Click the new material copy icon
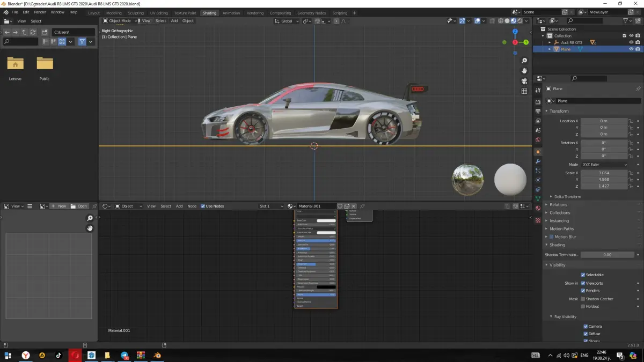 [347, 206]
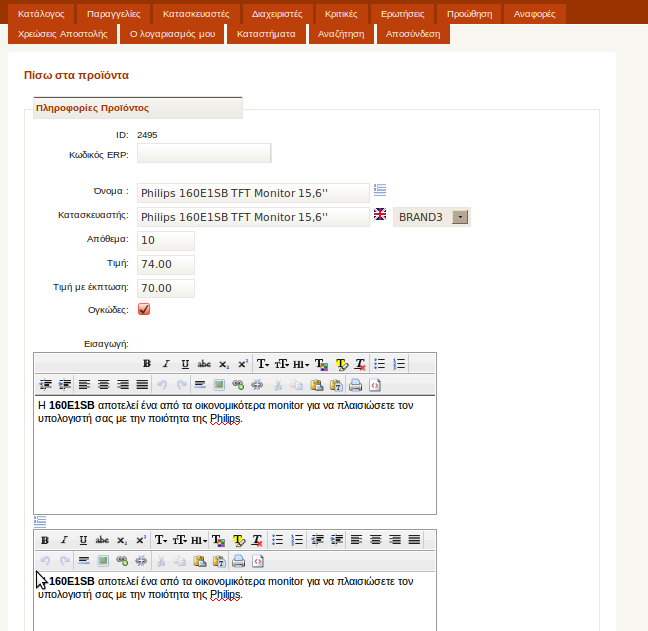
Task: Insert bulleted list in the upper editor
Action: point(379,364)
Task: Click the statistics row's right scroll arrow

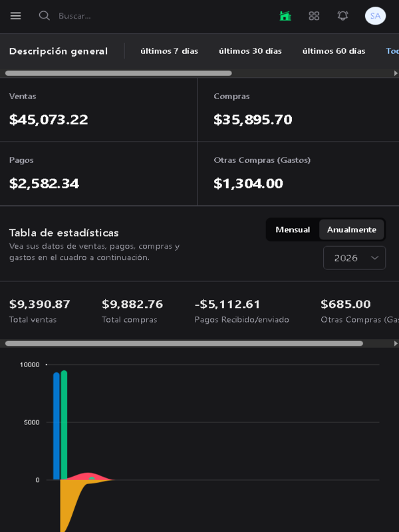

......

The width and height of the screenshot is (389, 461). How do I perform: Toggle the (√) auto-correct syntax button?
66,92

......

WHAT NEEDS TO BE DONE =>
Within the listing above, copy exactly the lines that start at the one with "Click the new material copy icon" and continue through the one with "Task: Click the". Omit pictures.

YOUR SOLUTION =>
Click the new material copy icon
 [347, 206]
Task: Insert bulleted list in the upper editor
Action: point(379,364)
Task: Click the statistics row's right scroll arrow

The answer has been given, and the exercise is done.